How to Use This Template
1. Analyze your current funnel
Pull conversion data for each stage over the last 90 days. Identify the stage with the biggest drop-off. A site with 500K sessions, 4% add-to-cart rate, 65% cart-to-checkout rate, and 85% checkout completion rate has its biggest opportunity in Consideration (only 4% add to cart). Focusing roadmap investment on that stage produces the highest return. Use analytics to let the data pick your priority stage.
2. Brainstorm initiatives per stage
For the priority stage, generate 10-15 initiative ideas. For Consideration: better product photography, size recommendation tool, customer photo reviews, comparison feature, quick-view modal. Score each by estimated impact and development effort using the RICE framework or weighted scoring to narrow to the top 3-4 per quarter.
3. Map initiatives to the timeline
Place initiatives on the quarterly timeline. Front-load the highest-impact work. Respect seasonal constraints: ship Discovery and Consideration improvements in Q1-Q2 to capture Q4 holiday traffic. Ship Purchase optimizations before peak season, not during it.
4. Plan A/B tests
E-commerce initiatives should be validated through A/B testing before full rollout. For each initiative, define the test hypothesis, metric to measure, sample size needed, and expected duration. A checkout redesign test might need 2-3 weeks at current traffic levels to reach significance. Factor testing time into the timeline.

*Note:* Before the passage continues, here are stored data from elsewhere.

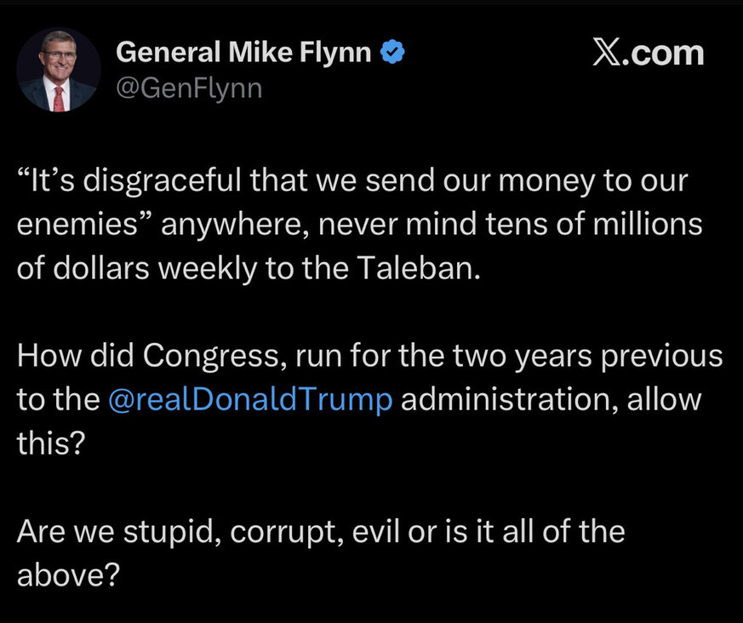This screenshot has width=743, height=623.
Task: Open the "General Mike Flynn" display name
Action: point(243,54)
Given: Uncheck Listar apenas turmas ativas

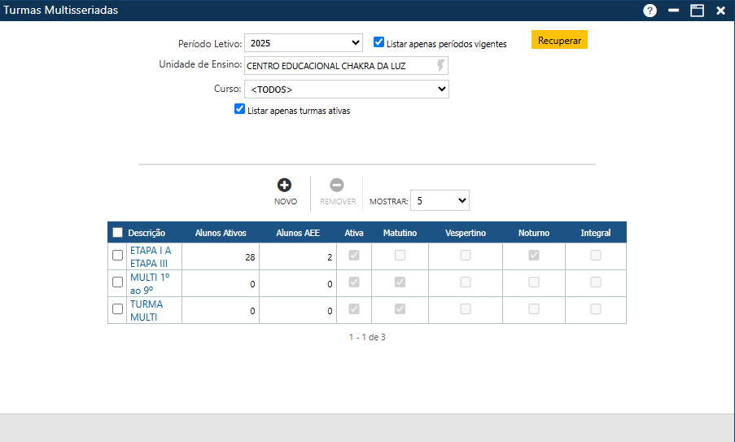Looking at the screenshot, I should [239, 109].
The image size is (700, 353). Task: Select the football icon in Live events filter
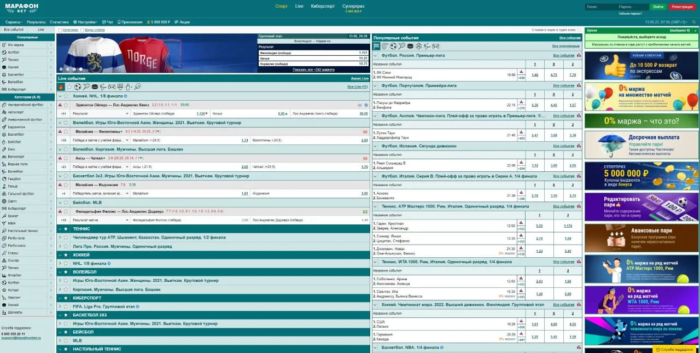coord(78,86)
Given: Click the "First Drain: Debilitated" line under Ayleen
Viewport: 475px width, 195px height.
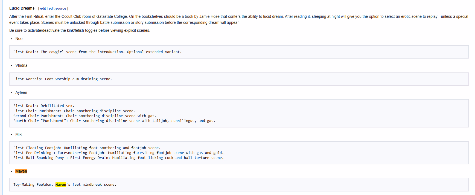Looking at the screenshot, I should 44,106.
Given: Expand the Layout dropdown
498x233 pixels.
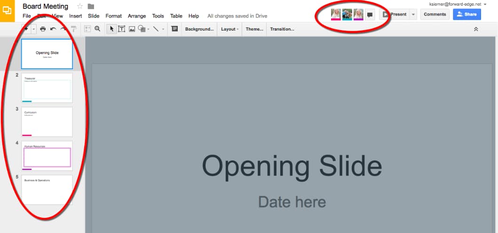Looking at the screenshot, I should 229,29.
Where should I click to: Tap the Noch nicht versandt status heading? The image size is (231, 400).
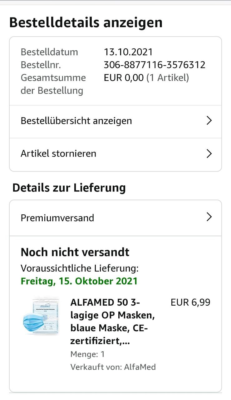(x=75, y=252)
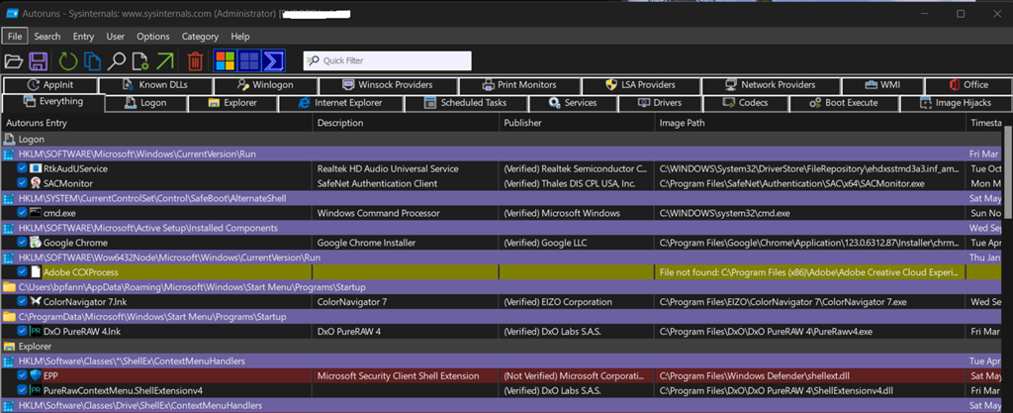Toggle the colorful Windows logo filter button

pyautogui.click(x=225, y=61)
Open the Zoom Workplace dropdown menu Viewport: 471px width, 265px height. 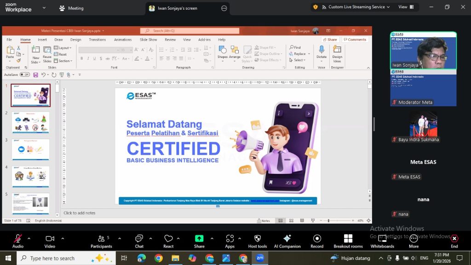click(44, 8)
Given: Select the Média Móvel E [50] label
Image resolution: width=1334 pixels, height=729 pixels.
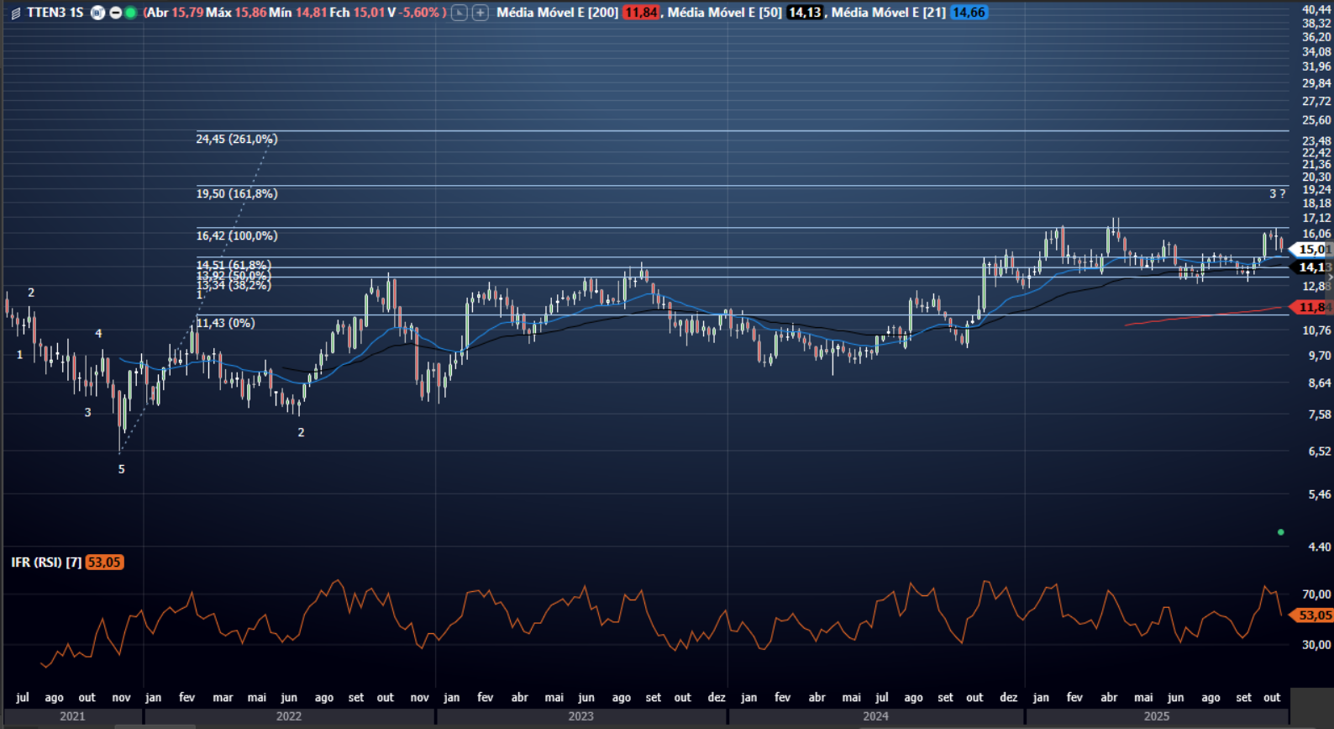Looking at the screenshot, I should pos(724,13).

5. Set AOV and LTV targets
Beyond conversion, track how the roadmap affects average order value and customer lifetime value. Cross-sell recommendations in the Purchase stage can lift AOV 8-15%. Loyalty programs in Post-Purchase can increase repeat purchase rate and extend LTV by 20-30%. Include these targets alongside conversion metrics for a complete revenue picture.
6. Present to commercial leadership
E-commerce roadmaps serve a commercial audience: CMO, VP Merchandising, Head of Marketing. Lead with the revenue projection: "This roadmap targets a $1.2M quarterly revenue increase through conversion rate optimization and AOV improvement." Then walk through the funnel stages showing which initiatives produce that number.
When to Use This Template
An e-commerce roadmap is the right format when:
- Conversion rate optimization is a priority and the team needs to systematically improve each funnel stage rather than fixing issues ad hoc
- Multiple teams (product, merchandising, marketing) contribute to the shopping experience and need a shared plan that shows how their work connects
- Seasonal selling periods constrain when changes can ship and the roadmap needs to account for code freezes and peak traffic windows
- Revenue targets are tied to specific funnel metrics and leadership wants to see how product work drives those numbers
- The site is scaling from early traction to growth phase and needs to professionalize its approach to conversion optimization
For subscription-based e-commerce (box subscriptions, replenishment models), the revenue growth roadmap PowerPoint template adds recurring revenue metrics. For customer lifecycle planning beyond the purchase funnel, the customer journey roadmap PowerPoint template provides a broader lifecycle view.
Key Takeaways
- E-commerce roadmaps organized by shopping funnel stage (Discovery, Consideration, Purchase, Post-Purchase) connect product work directly to conversion metrics and revenue.
- Conversion metrics per stage with targets create a measurable improvement trajectory that the whole team can track.
- Revenue impact estimates on each initiative enable prioritization by expected return rather than opinion.
- Seasonal markers ensure major changes do not ship during peak traffic windows where risk outweighs upside.
- PowerPoint format supports presentations to commercial leadership, merchandising teams, and cross-functional planning sessions.
- Compatible with Google Slides, Keynote, and LibreOffice Impress. Upload the
.pptxto Google Drive to edit collaboratively in your browser.